* [TASK MATERIAL]
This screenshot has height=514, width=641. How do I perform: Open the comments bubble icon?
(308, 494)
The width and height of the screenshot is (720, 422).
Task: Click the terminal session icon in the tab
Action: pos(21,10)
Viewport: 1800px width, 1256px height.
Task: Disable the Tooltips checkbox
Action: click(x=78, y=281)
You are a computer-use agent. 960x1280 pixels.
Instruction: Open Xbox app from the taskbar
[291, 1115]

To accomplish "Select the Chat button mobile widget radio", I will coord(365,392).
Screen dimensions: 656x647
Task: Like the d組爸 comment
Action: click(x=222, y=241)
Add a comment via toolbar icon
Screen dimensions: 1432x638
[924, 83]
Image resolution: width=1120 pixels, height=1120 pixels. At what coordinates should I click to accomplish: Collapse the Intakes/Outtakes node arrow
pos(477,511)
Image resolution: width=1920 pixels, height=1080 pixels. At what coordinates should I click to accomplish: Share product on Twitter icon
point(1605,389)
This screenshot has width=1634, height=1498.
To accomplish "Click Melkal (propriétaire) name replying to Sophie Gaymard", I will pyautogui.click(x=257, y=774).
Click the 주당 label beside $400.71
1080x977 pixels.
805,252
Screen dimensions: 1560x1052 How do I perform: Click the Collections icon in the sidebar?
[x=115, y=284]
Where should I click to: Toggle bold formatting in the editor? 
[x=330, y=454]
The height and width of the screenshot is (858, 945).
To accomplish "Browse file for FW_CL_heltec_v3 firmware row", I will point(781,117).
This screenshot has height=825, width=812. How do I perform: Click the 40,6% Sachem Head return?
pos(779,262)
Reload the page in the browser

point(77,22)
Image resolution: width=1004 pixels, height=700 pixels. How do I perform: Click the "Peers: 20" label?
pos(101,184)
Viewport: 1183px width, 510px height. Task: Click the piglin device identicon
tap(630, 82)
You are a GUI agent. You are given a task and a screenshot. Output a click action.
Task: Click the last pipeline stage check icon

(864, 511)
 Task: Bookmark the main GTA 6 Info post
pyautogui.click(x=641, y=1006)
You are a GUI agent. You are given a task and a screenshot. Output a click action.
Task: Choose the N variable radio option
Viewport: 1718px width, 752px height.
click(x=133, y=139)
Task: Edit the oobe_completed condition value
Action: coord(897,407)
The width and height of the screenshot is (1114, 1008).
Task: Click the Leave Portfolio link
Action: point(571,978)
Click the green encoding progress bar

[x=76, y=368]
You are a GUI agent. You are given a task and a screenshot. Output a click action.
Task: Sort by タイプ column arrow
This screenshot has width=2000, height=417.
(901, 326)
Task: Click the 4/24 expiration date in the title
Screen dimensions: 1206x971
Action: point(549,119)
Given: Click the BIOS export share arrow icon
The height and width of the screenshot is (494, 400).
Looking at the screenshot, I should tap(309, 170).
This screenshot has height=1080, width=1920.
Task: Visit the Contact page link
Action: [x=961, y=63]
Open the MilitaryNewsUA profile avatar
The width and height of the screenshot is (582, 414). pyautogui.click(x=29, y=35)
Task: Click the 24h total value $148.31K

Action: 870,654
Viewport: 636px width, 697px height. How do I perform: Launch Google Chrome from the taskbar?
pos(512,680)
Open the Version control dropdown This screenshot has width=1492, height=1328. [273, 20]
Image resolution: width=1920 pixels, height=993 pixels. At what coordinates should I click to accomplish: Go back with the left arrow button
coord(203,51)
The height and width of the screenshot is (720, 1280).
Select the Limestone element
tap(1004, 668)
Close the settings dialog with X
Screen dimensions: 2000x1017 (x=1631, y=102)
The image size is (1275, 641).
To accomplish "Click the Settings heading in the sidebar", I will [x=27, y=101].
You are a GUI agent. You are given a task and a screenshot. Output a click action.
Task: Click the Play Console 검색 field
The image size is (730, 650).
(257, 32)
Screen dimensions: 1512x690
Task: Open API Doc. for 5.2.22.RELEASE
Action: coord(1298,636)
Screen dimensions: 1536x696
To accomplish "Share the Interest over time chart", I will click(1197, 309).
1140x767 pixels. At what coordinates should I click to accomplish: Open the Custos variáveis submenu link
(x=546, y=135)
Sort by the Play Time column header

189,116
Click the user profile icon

* [TASK REQUIREMENTS]
Set down the whole listing again, exactly as shown above.

* [TASK OUTPUT]
This screenshot has height=514, width=641. How do I perform: Open the comments bubble icon?
(308, 494)
The width and height of the screenshot is (720, 422).
Task: Click the terminal session icon in the tab
Action: pos(21,10)
Viewport: 1800px width, 1256px height.
Task: Disable the Tooltips checkbox
Action: click(x=78, y=281)
You are a computer-use agent. 960x1280 pixels.
Instruction: Open Xbox app from the taskbar
[291, 1115]

To accomplish "Select the Chat button mobile widget radio", I will coord(365,392).
Screen dimensions: 656x647
Task: Like the d組爸 comment
Action: click(x=222, y=241)
Add a comment via toolbar icon
Screen dimensions: 1432x638
[924, 83]
Image resolution: width=1120 pixels, height=1120 pixels. At what coordinates should I click to accomplish: Collapse the Intakes/Outtakes node arrow
pos(477,511)
Image resolution: width=1920 pixels, height=1080 pixels. At what coordinates should I click to accomplish: Share product on Twitter icon
point(1605,389)
This screenshot has width=1634, height=1498.
To accomplish "Click Melkal (propriétaire) name replying to Sophie Gaymard", I will pyautogui.click(x=257, y=774).
Click the 주당 label beside $400.71
1080x977 pixels.
805,252
Screen dimensions: 1560x1052 How do I perform: Click the Collections icon in the sidebar?
[x=115, y=284]
Where should I click to: Toggle bold formatting in the editor? 
[x=330, y=454]
The height and width of the screenshot is (858, 945).
To accomplish "Browse file for FW_CL_heltec_v3 firmware row", I will point(781,117).
This screenshot has height=825, width=812. How do I perform: Click the 40,6% Sachem Head return?
pos(779,262)
Reload the page in the browser

point(77,22)
Image resolution: width=1004 pixels, height=700 pixels. How do I perform: Click the "Peers: 20" label?
pos(101,184)
Viewport: 1183px width, 510px height. Task: Click the piglin device identicon
tap(630, 82)
You are a GUI agent. You are given a task and a screenshot. Output a click action.
Task: Click the last pipeline stage check icon

(864, 511)
 Task: Bookmark the main GTA 6 Info post
pyautogui.click(x=641, y=1006)
You are a GUI agent. You are given a task and a screenshot. Output a click action.
Task: Choose the N variable radio option
Viewport: 1718px width, 752px height.
click(x=133, y=139)
Task: Edit the oobe_completed condition value
Action: coord(897,407)
The width and height of the screenshot is (1114, 1008).
Task: Click the Leave Portfolio link
Action: point(571,978)
Click the green encoding progress bar

[x=76, y=368]
You are a GUI agent. You are given a task and a screenshot. Output a click action.
Task: Sort by タイプ column arrow
This screenshot has width=2000, height=417.
(901, 326)
Task: Click the 4/24 expiration date in the title
Screen dimensions: 1206x971
Action: point(549,119)
Given: Click the BIOS export share arrow icon
The height and width of the screenshot is (494, 400).
Looking at the screenshot, I should tap(309, 170).
This screenshot has height=1080, width=1920.
Task: Visit the Contact page link
Action: [x=961, y=63]
Open the MilitaryNewsUA profile avatar
The width and height of the screenshot is (582, 414). pyautogui.click(x=29, y=35)
Task: Click the 24h total value $148.31K

Action: 870,654
Viewport: 636px width, 697px height. How do I perform: Launch Google Chrome from the taskbar?
pos(512,680)
Open the Version control dropdown This screenshot has width=1492, height=1328. [273, 20]
Image resolution: width=1920 pixels, height=993 pixels. At what coordinates should I click to accomplish: Go back with the left arrow button
coord(203,51)
The height and width of the screenshot is (720, 1280).
Select the Limestone element
tap(1004, 668)
Close the settings dialog with X
Screen dimensions: 2000x1017 (x=1631, y=102)
The image size is (1275, 641).
To accomplish "Click the Settings heading in the sidebar", I will [x=27, y=101].
You are a GUI agent. You are given a task and a screenshot. Output a click action.
Task: Click the Play Console 검색 field
The image size is (730, 650).
(257, 32)
Screen dimensions: 1512x690
Task: Open API Doc. for 5.2.22.RELEASE
Action: coord(1298,636)
Screen dimensions: 1536x696
To accomplish "Share the Interest over time chart", I will click(1197, 309).
1140x767 pixels. At what coordinates should I click to accomplish: Open the Custos variáveis submenu link
(x=546, y=135)
Sort by the Play Time column header

189,116
Click the user profile icon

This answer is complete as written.